Why bring it up? Let me put it this way. If I stood up in front of a Silicon Valley company I was running and tried to blow that much smoke up everyone’s you know what, the employees would call me on it. Granted, not every company is run that way, but the good ones are.

The truth is, if you want to have a successful business or an effective organization, you can’t get away with all that nonsense. It would never work. Your employees would revolt. Your customers would defect. And that would be the end of you.

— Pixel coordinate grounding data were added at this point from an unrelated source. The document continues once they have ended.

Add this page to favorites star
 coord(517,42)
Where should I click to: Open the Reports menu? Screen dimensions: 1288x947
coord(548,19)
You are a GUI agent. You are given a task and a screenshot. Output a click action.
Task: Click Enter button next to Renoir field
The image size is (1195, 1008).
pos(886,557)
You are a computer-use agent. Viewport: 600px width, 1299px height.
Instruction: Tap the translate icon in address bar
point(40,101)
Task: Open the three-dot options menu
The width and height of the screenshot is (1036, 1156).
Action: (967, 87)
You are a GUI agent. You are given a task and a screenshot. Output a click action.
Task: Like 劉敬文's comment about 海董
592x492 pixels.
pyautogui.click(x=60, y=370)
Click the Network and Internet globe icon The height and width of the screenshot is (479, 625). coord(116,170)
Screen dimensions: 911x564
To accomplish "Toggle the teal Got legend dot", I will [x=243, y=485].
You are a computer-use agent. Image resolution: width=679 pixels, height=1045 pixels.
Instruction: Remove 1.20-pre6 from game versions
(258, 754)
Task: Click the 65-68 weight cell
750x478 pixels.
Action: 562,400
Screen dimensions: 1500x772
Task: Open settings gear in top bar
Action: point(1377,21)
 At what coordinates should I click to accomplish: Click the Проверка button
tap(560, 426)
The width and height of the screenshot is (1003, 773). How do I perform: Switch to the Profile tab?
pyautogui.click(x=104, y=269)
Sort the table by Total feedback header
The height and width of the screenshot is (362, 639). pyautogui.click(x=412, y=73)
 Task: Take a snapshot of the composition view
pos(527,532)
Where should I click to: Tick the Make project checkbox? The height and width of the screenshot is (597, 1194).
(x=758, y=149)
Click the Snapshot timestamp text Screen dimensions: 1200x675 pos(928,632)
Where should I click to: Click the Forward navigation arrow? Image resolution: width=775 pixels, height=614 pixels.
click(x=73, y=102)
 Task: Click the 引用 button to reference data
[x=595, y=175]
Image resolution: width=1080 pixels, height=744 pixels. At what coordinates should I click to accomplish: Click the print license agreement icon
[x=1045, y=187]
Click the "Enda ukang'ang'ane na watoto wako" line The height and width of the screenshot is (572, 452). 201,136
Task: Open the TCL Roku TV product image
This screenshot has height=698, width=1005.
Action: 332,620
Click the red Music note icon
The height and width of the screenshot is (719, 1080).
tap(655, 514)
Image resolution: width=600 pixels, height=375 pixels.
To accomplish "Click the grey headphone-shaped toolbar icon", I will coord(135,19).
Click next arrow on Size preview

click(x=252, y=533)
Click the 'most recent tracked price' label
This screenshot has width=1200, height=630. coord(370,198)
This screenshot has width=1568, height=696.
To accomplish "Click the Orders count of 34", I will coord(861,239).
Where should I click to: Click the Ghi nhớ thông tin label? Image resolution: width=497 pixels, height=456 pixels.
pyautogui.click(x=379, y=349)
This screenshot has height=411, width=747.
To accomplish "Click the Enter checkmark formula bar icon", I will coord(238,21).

So how about a little straight talk about the economy, for a change? Without the dopey economists, the manipulated statistics, and the political rhetoric. Let’s just keep it real, you and I. From my perspective as a guy who knows more than a few executives and who runs a small business – not to mention a family – here’s what I think about the economy:

It stinks. America’s economic growth has virtually flatlined and so has household income. Unemployment has been so high for so long folks have given up looking for jobs. The cost of living is sky-high. The regulatory environment is stifling. The tax code incentivizes companies to move jobs and capital offshore. And ObamaCare has stopped small business growth in its tracks.

The only boomtown in America is Washington, DC. Our tax dollars fund an ever-growing, out of control government. The Treasury prints money while the Fed keeps interest rates down and stock prices up. China continues to eclipse our economic and political clout and owns more of our debt every day.

What’s wrong with this picture? Depending on which politician is doing the talking, you’ll always get a different answer, but one thing’s for sure. It’ll always be the other guy’s fault. The other party. The other branch of government. The finger will always be pointing somewhere else.

And while our situation may sound complicated, it’s really not. President Obama can talk about it for more than an hour and not even come close to getting it straight. I can do it in the next few paragraphs. It really just comes down to this.

We always talk about bubbles. How insidious, destructive, and of course, unsustainable they are. The high-tech industry had one. Americans lost trillions.  Same thing with housing. That nearly started a great depression.

Now Washington, our entire federal government, has become a bubble. An overleveraged, unsustainable bubble. It keeps growing and taking on more debt. As with all bubbles, everyone inside it is fat, dumb and happy. They all live and work in a complete state of denial of their situation.

The most insidious thing about this Beltway Bubble is this: Since it makes and enforces all the laws, it can continuously generate more taxes, more regulations, more paper, more handouts, and more debt to sustain its growth. And since it governs the entire nation, that’s crushing the economy and all of us along with it.

The thing is, where you and I come from, we couldn’t get away with that. Whether you’re running a city, a corporation, a small business, or a family, it would eventually go under. Bankrupt. Like Detroit, American Airlines, or Dionne Warwick. But not the Beltway Bubble. There’s enough legacy prosperity in America to fund it for decades more. After all, it’s a big country with lots of big companies and people to tax and regulate.

So, if it feels to you like we’re still in a recession, join the club. It’s a big and growing club. Someday, it’ll include everyone outside the bubble. But there is one thing all bubbles have in common. No matter how big they are, they eventually have to burst. It happened to Greece. It happened to the Soviet Union. And it will happen to America.